Le consul avait agi comme prévu. Cet homme, qui avait donné à l’Hégémonie quarante années de sa vie et qui avait perdu sa femme et son enfant pour la même cause, avait fini par faire exploser sa vengeance comme une bombe à retardement demeurée inactive pendant près d’un demi-siècle.
Gladstone n’avait tiré aucune satisfaction de cette trahison. Le consul avait vendu son âme, et il aurait à payer pour cela un terrible prix, aussi bien dans l’histoire que dans son propre esprit. Mais cette trahison n’était encore rien à côté de celle qu’elle s’apprêtait à commettre. En tant que Présidente de l’Hégémonie, elle était le chef symbolique de cent cinquante milliards d’âmes humaines. Et elle se préparait à les trahir toutes, sous prétexte de sauver l’humanité.

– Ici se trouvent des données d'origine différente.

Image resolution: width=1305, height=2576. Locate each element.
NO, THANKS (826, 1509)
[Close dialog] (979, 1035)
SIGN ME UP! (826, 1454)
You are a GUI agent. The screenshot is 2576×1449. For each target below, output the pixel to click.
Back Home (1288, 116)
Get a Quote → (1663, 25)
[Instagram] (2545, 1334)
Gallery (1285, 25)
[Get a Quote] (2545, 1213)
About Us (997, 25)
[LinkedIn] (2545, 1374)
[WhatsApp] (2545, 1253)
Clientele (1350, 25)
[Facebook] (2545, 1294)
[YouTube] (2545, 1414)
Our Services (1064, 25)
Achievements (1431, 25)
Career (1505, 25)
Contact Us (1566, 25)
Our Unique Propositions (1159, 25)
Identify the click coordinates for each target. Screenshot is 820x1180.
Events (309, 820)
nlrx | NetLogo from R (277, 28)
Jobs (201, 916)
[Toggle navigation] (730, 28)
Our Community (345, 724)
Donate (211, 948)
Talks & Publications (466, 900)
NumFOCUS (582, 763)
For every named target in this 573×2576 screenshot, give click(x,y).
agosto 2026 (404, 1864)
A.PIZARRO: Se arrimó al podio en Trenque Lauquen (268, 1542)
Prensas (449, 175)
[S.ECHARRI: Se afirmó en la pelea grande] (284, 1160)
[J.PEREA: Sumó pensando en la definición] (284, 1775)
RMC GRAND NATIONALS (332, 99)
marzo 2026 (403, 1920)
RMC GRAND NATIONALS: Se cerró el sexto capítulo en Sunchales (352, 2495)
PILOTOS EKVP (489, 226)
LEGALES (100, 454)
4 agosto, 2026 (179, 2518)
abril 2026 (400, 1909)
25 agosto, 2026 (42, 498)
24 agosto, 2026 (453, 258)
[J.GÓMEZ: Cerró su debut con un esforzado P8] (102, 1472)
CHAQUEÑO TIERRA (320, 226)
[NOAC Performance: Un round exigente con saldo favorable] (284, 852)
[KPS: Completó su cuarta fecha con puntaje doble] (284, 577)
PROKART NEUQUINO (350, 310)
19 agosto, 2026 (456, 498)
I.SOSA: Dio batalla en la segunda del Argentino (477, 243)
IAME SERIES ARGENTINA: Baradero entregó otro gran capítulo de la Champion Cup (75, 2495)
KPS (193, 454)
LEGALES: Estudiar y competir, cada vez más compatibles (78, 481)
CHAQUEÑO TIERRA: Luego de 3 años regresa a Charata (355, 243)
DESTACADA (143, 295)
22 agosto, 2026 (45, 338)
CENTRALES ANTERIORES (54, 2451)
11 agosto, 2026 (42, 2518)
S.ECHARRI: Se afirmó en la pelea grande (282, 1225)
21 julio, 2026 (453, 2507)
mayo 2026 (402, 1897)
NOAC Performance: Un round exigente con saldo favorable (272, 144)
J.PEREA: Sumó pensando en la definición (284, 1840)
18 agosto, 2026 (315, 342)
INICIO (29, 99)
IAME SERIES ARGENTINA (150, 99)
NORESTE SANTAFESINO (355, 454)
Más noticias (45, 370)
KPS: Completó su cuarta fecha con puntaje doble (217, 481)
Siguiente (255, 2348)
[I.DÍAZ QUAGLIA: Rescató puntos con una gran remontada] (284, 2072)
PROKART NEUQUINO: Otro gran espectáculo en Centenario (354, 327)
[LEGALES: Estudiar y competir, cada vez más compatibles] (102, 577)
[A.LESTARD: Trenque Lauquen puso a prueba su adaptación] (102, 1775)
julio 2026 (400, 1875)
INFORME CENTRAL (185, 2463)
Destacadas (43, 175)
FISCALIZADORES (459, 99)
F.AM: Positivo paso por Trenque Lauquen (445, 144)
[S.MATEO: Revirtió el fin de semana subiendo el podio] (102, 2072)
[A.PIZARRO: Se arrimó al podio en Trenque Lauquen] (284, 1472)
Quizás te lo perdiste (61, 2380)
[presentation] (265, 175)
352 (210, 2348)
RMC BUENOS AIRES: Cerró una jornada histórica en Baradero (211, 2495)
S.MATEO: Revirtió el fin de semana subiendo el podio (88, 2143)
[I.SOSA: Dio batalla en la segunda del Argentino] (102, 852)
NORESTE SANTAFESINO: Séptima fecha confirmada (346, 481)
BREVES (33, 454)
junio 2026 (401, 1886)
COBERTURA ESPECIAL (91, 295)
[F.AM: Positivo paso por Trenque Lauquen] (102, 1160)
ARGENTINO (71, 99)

Elle se leva, ressentant le poids de l’âge et des rhumatismes dans ses os. Elle marcha lentement jusqu’au terminex. Elle s’arrêta quelques instants devant le portail qui bourdonnait doucement, regardant par-dessus son épaule pour contempler une dernière fois Alliance-Maui. La brise venue de la mer n’apportait que l’odeur du pétrole et des gaz des raffineries, et elle détourna rapidement la tête.
Le poids de Lusus tomba sur ses épaules comme une lourde chaîne d’acier. C’était l’heure d’affluence dans le Quartier Marchand, et des milliers de citadins, de banlieusards et de touristes venus faire leurs courses encombraient les galeries et les escaliers mécaniques, parfois longs d’un kilomètre, de leur humanité bigarrée, donnant à l’air une lourdeur recyclée qui se mêlait aux effluves d’huile et d’ozone du circuit atmosphérique fermé. Ignorant les niveaux les plus luxueux, elle emprunta une navette perstrans automatique pour parcourir les dix kilomètres qui la séparaient du Temple gritchtèque.
Il y avait des barrières de police et des champs de confinement mauves à la sortie du large escalier d’accès. Le Temple lui-même était dans l’obscurité, ses ouvertures barricadées de planches. Plusieurs vitraux donnant sur le Quartier Marchand avaient été brisés. Gladstone avait reçu des rapports sur ces émeutes plusieurs mois auparavant. On disait que l’évêque et son entourage avaient fui Lusus.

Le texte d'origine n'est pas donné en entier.